Qualitative vs quantitative: how Sheffield United and Chelsea’s recent sponsorship activity differs
As the Sheffield club return to the Premier League after two seasons out, senior figures are determined to secure ‘family friendly partners.’ Through this stated ambition, the club have turned down at least three multi-million pound offers from gambling firms to become the club’s new shirt sponsor. Meanwhile, Chelsea rush to push through a controversial deal with crypto-casino Stake.com.
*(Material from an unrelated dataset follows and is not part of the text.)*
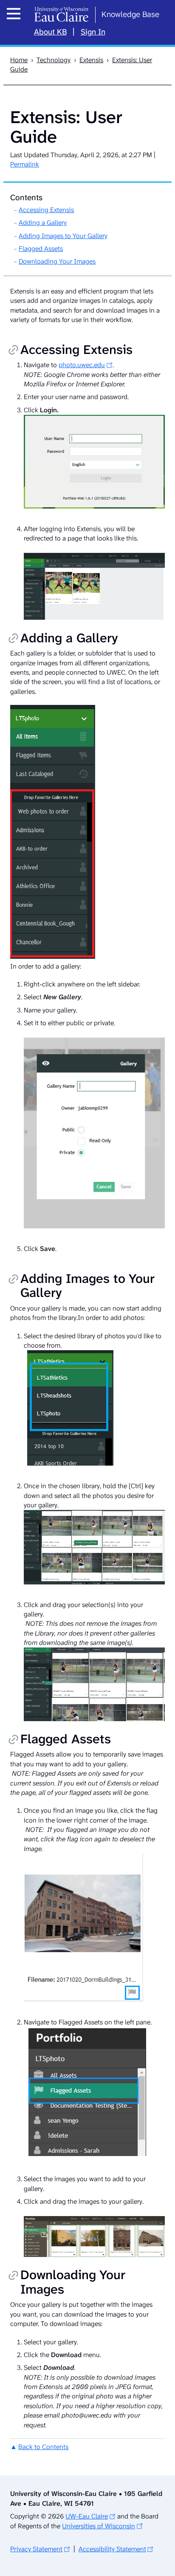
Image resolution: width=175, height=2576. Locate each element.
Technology (54, 59)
In this article, we query whether these moves make sense and what they suggest about the future of Premier League sponsorship.
What is the state of play in gambling sponsorship?
For sponsors, the Premier League guarantees global viewership. Together with the highest match day attendance average in Europe, it forms the most quantitatively impressive sponsorship platform in British sports. In mid-April, the League announced that its teams had agreed an effective ban of front-of-shirt gambling sponsorship commencing in the 2025/26 season. With Sheffield United’s recent rejection of gambling firms, alongside fan discontent over Chelsea’s proposed deal with Stake.com, we are starting to see two distinct approaches to gambling sponsorship.
To read more about the ban, click here.
Why does Sheffield United’s approach make sense?
As The Sponsor’s Fair Market Value analysis of all Premier League teams suggests, Sheffield United sit alongside Burnley, Luton, and Nottingham Forest at the bottom of the Power Index table.
United are thought to be seeking at least £6m from the successor’s to current sponsors, Randox Health. In rejecting lucrative gambling sponsorships, the club are in no way undermining their commercial viability. They are simply closing down an already declining sponsorship avenue. Indeed, the club were able to exhibit their sponsorship commitments with a high-profile launch of their new kit deal with Errea at the clothing manufacturers’ headquarters in Parma, Italy, last summer. The club’s eventual sponsor for the 23/24 season will now be perceived on the basis that a conscious and ethically self-aware club has selected them. That only lays fertile ground for brands intent on a positive impact.
What can we learn from Chelsea’s struggle?
In a complete inverse of Sheffield United’s approach, Chelsea were this week under fire for a deal being finalised with Stake.com. It comes after the Premier League rejected a proposed deal with streaming service Paramount Plus on the grounds that it could affect viewership figures. Further deals with Allianz and a crypto-currency firm have also collapsed in recent weeks. While the deal with Stake.com would likely be short-term to account for the eventual ban on front-of-shirt gambling sponsorship, supporters have nonetheless hit out in droves. A Chelsea Supporters’ Trust survey revealed 77% of 3,297 fans polled either disagree or strongly disagree with the decision. Further, the deal has been seen to undermine the club's charitable foundation's work on gambling addiction, with some fans labelling it a ‘total mockery.’ If the deal goes ahead, Chelsea would only be able to sell shirts displaying Stake in adult sizes, with kids’ shirts showing no sponsor. The sacrifices in terms of public perception are clear.
However, given The Sponsor’s assessment that Chelsea’s fair market sponsorship value plummeted by 60% after a devastating season, it is unsurprising that the club have their eyes and ears tuned to the highest payers. With an FMV of £16.9m, the reported £40m deal with Stake.com could on balance compensate for the effects of the club’s on-pitch performance.
Between the two clubs, we saw a qualitative and a quantitative approach to sponsorship. In terms of the future, Sheffield United will be able to leverage the goodwill between the club and their fan base. Meanwhile, Chelsea may well stay financially afloat, but will do no help to the already dissatsifed audience.